*** Given text ***

Needless to say, I was pretty damn impressed. Single pieces in the kit all have moving parts built into them, so this looks much more complicated than it is, but I'm still pretty damn impressed. As I said, it's not intuitive (at least not to a adult) how the pieces need to go together. But he worked it all out, even the orange flame construct, which he completely made up.

"Genius" is a wretchedly abused word in the current vernacular, but I honestly consider this a work of genius--an example of a little mind working out something unfamiliar based on, largely, intuition. I read the instructions. He figured it out. I'm 35 years older than him. I'm not saying ship him off to MIT today; I'm just marvelling at how his nimble young gray matter can grasp something I seriously thought far beyond him. These are the things that make being a parent truly electrifying. Most of the time, it's a maddening slog through the mud, but when those clouds part... man, it's something else.

*** End of Given text ***
*** The data ***

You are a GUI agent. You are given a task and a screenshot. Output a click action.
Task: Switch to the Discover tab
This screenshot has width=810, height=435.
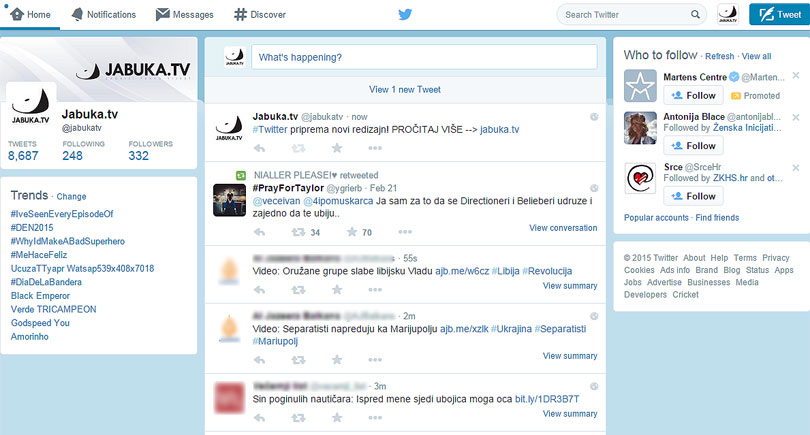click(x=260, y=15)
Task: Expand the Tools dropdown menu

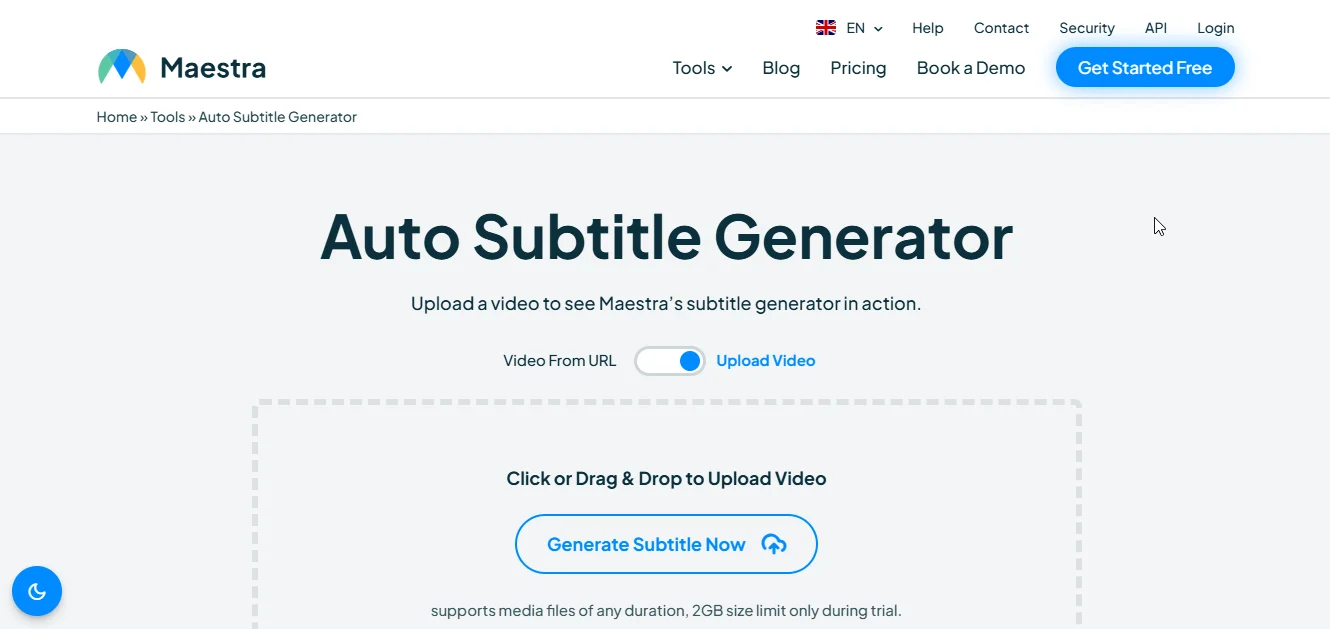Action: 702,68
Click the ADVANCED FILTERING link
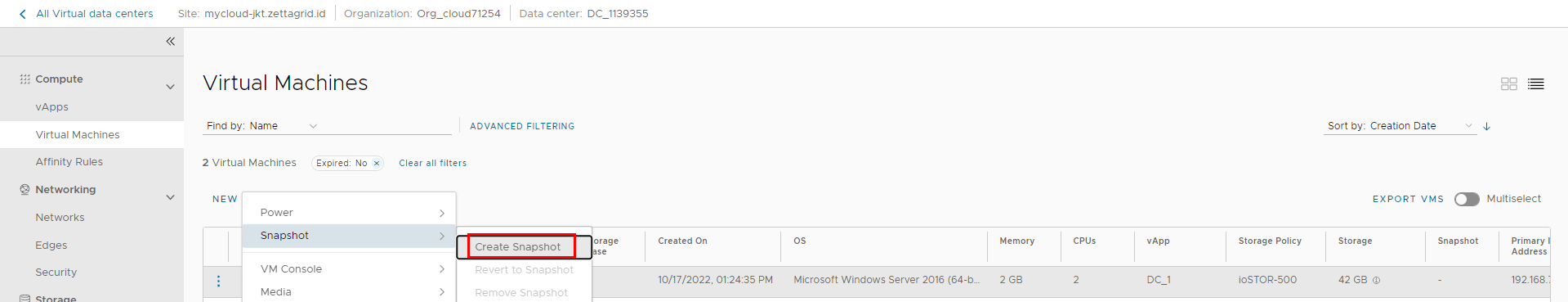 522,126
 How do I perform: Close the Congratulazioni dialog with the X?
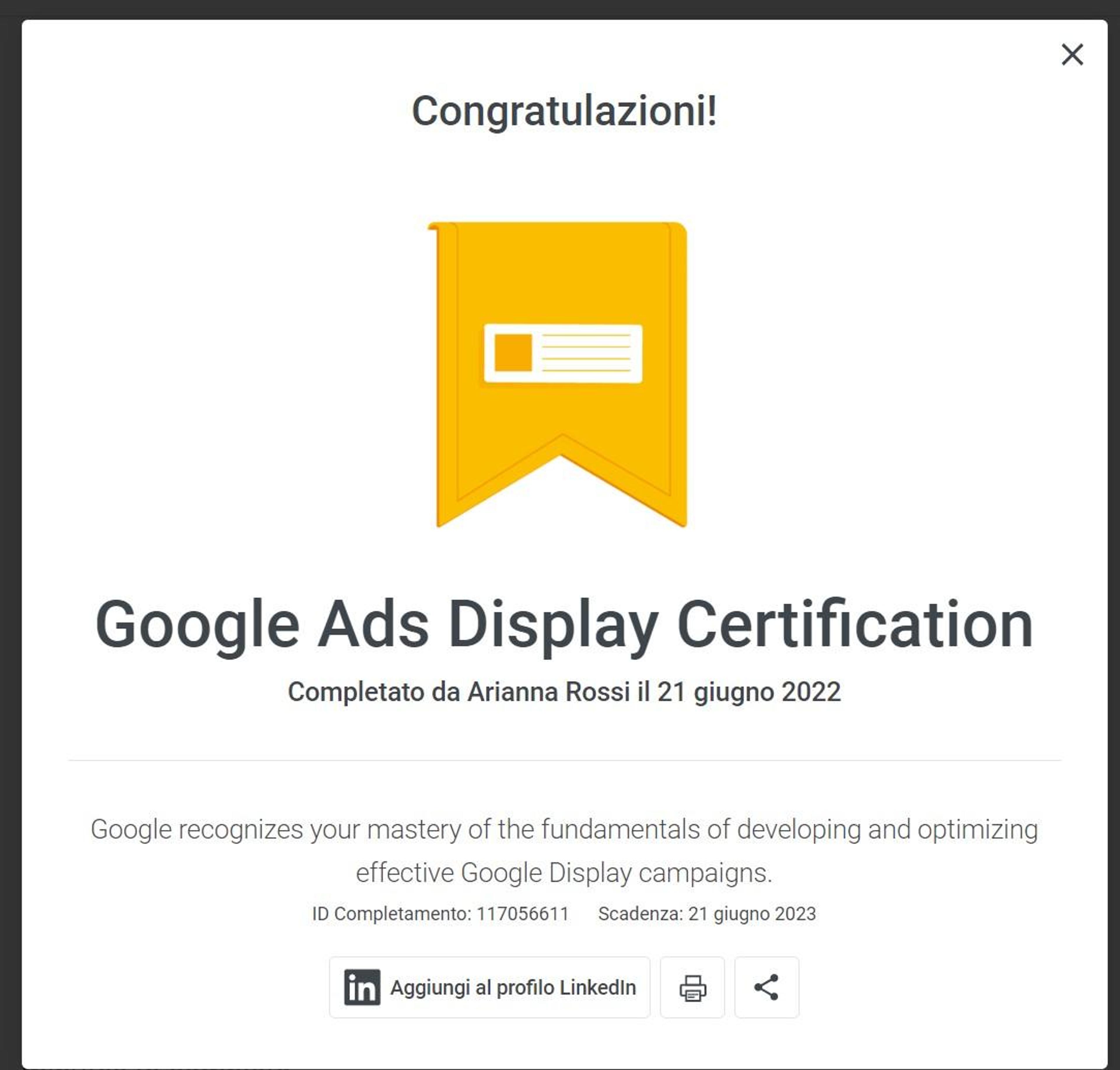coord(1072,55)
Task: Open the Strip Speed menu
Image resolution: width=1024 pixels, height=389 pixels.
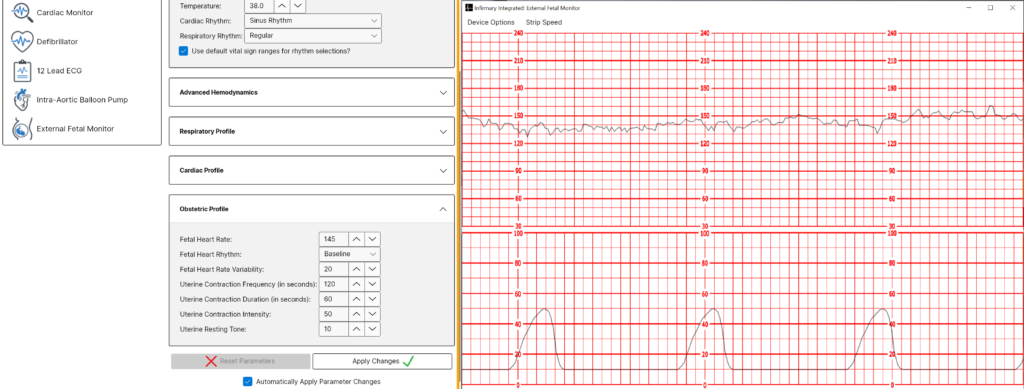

*** End of The data ***

◆ Exercise:
Extend the passage about the child and the kit, starting after its final sentence. The records come from a different source than the passage about the child and the kit.

◆ Expected output:
-- mm


SUBJECT:
Pretty Crying Woman
DATE:
August 11, 2006

So I go out for lunch today, walking a couple blocks from the office to my favorite pizza joint. I'm waiting in line and can see out the window across the street, where there's a bus stop with kiosk and bench. Sitting alone on the bench is a 30-ish woman--brown haired, well dressed in business casual style, pretty in a simple, unassuming way--who suddenly, for no obvious reason, bursts into tears, though that stock phrase doesn't do the action justice. One moment, she is following the traffic with a nondescript gaze; the next, her whole face squints and her shoulders twitch with a few bubbling waves of sobs. Then, she is calm again. Ten seconds later, she is sobbing. On and off for minutes as I watched from behind the shaded shop window.

My first thought was, of course, why? Crumbling love affair? Death of friend or family? Some private regret too obscure to register to anyone but her as worth a sniffle? She was holding a manilla envelope. Medical test results? As you can imagine, I imagined a whole series of scenarios in a tumble of jump-cut montages with implied back stories threading invisibly from each. My mind sometimes works like that, and I like to encourage it when it goes on such a trip.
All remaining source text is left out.